→ **Exercise brief**
If a line in the records below contains the word "Open", copy it out.

→ **Given data**

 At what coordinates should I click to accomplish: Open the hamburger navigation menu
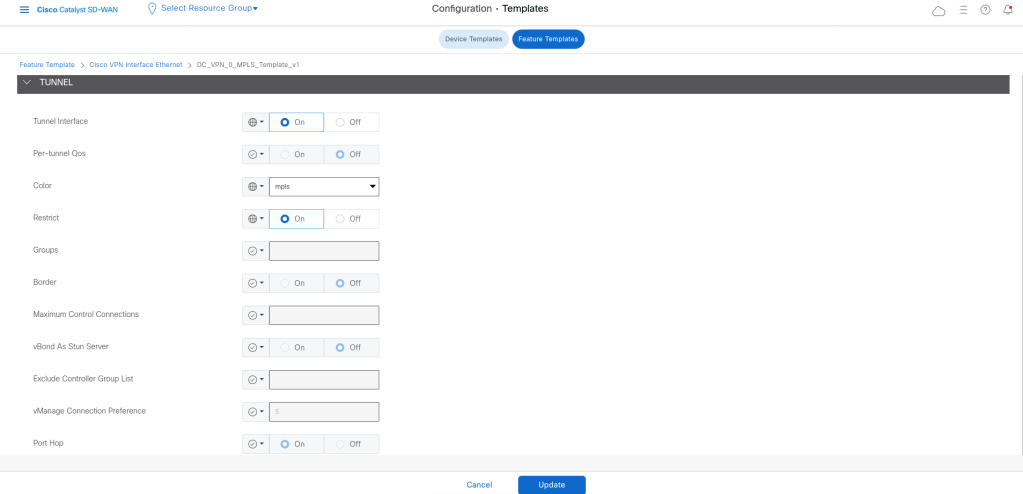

---

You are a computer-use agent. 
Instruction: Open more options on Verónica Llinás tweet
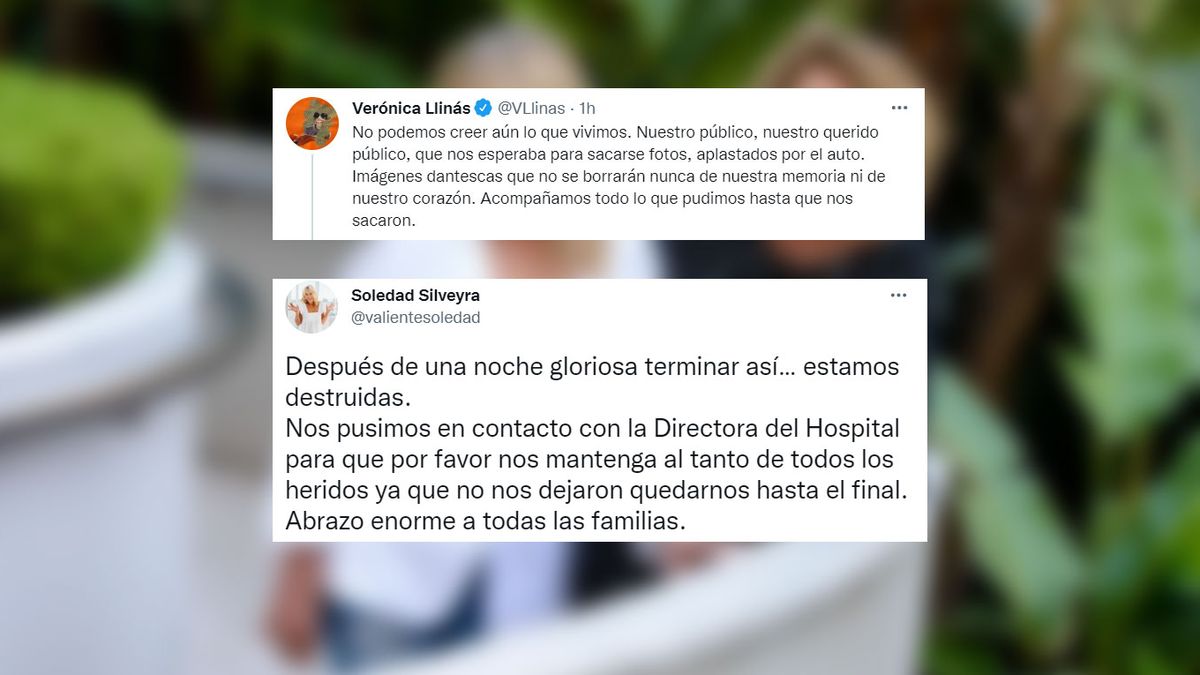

* * *

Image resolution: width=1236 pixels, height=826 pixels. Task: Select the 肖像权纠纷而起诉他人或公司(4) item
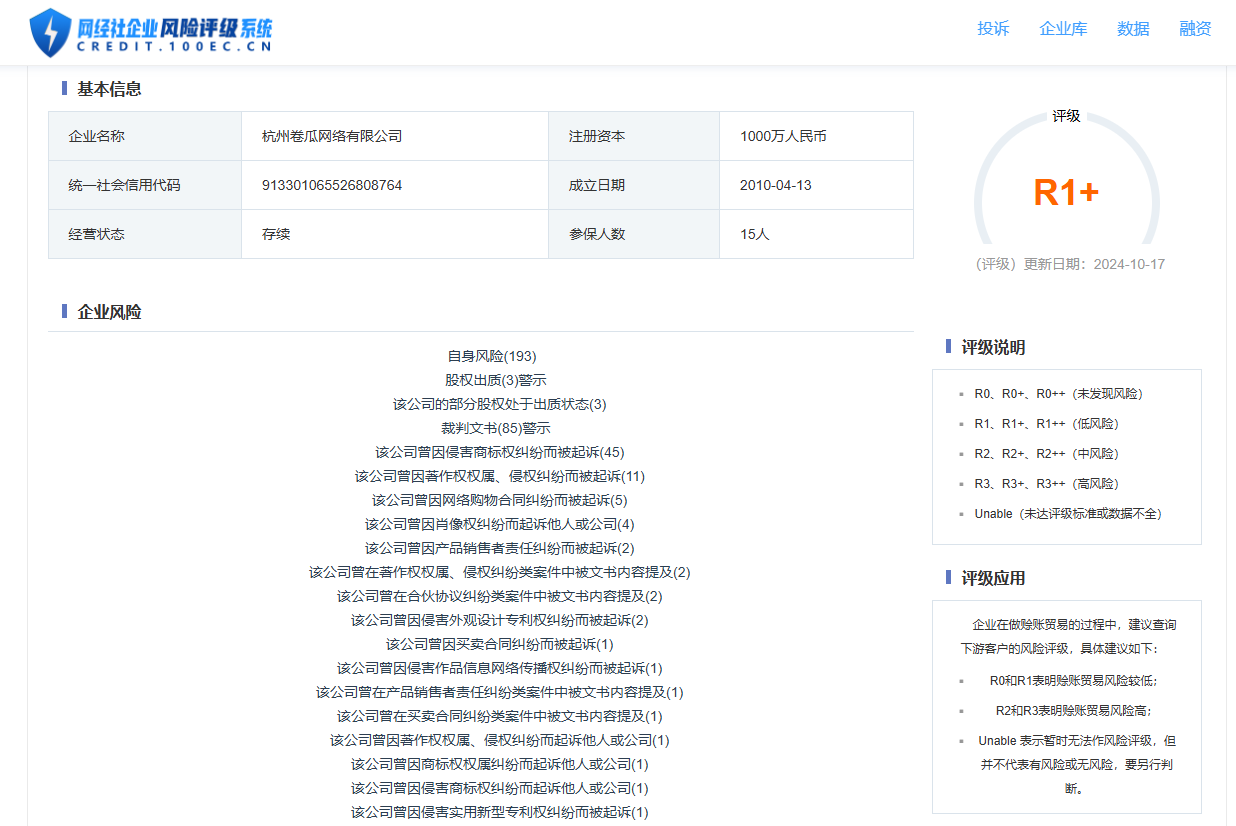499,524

→ **Task solution**
 At what coordinates should I click to accomplish: Open the hamburger navigation menu
Instruction: Open more options on Verónica Llinás tweet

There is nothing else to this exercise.